Answer
First, we show that the area swept out by the radial vector at time $t$ is
$A\left( t \right) = \frac{1}{2}||{{\bf{r}}_0} \times {{\bf{v}}_0}||t$
Since ${{\bf{r}}_0}$ and ${{\bf{v}}_0}$ are constant vectors, so $\frac{{dA\left( t \right)}}{{dt}}$ is constant.

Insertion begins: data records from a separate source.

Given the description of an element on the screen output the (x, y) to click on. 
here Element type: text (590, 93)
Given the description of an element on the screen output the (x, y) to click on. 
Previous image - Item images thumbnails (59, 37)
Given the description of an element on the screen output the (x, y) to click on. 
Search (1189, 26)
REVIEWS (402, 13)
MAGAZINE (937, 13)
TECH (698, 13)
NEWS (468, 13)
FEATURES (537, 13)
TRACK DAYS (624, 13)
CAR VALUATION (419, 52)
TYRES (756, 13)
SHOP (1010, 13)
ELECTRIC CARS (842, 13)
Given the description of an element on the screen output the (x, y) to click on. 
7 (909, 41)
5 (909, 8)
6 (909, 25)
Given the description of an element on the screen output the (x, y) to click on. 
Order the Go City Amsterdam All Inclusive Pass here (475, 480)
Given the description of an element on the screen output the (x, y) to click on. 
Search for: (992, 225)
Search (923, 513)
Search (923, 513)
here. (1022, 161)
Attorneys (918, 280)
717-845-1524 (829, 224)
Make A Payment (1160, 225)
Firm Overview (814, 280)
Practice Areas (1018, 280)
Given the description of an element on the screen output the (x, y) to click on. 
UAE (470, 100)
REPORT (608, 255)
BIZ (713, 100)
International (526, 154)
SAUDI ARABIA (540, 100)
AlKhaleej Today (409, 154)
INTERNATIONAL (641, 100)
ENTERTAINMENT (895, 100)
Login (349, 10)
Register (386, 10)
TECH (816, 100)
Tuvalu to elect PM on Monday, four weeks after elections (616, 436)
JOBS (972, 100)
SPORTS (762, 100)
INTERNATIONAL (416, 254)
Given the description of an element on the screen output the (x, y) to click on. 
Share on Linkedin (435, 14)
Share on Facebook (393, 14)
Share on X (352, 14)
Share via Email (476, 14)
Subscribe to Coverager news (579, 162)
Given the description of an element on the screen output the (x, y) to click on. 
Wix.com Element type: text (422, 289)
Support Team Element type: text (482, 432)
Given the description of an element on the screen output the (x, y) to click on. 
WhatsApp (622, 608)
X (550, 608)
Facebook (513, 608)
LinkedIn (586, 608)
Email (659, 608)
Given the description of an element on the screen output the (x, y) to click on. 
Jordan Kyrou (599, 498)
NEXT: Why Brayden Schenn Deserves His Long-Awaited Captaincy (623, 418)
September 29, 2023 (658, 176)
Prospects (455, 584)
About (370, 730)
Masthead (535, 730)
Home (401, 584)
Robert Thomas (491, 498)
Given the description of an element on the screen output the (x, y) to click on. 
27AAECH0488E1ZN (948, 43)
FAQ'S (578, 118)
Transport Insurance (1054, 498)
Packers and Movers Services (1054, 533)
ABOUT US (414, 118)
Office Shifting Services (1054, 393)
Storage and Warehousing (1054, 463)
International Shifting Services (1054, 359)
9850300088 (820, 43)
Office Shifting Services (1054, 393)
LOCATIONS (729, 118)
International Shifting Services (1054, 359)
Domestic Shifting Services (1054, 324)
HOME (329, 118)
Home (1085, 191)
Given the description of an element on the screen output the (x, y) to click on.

Hence, Kepler's Second Law continues to hold.
Work Step by Step
According to Eq. (7) of Section 13.4, the area of the triangle spanned by ${{\bf{r}}_0}$ and ${\bf{r}}\left( t \right)$ is
$A\left( t \right) = \frac{1}{2}||{{\bf{r}}_0} \times {\bf{r}}\left( t \right)||$
So,
$A\left( t \right) = \frac{1}{2}||{{\bf{r}}_0} \times \left( {{{\bf{r}}_0} + t{{\bf{v}}_0}} \right)|| = \frac{1}{2}||{{\bf{r}}_0} \times {{\bf{r}}_0} + t{{\bf{r}}_0} \times {{\bf{v}}_0}||$
Since ${{\bf{r}}_0} \times {{\bf{r}}_0} = 0$, therefore the area swept out by the radial vector at time $t$ is
$A\left( t \right) = \frac{1}{2}||{{\bf{r}}_0} \times {{\bf{v}}_0}||t$
The rate of the area swept out by the radial vector is
$\frac{{dA\left( t \right)}}{{dt}} = \frac{1}{2}||{{\bf{r}}_0} \times {{\bf{v}}_0}||$
Since ${{\bf{r}}_0}$ and ${{\bf{v}}_0}$ are constant vectors, so $\frac{{dA\left( t \right)}}{{dt}}$ is constant.
Hence, Kepler's Second Law continues to hold.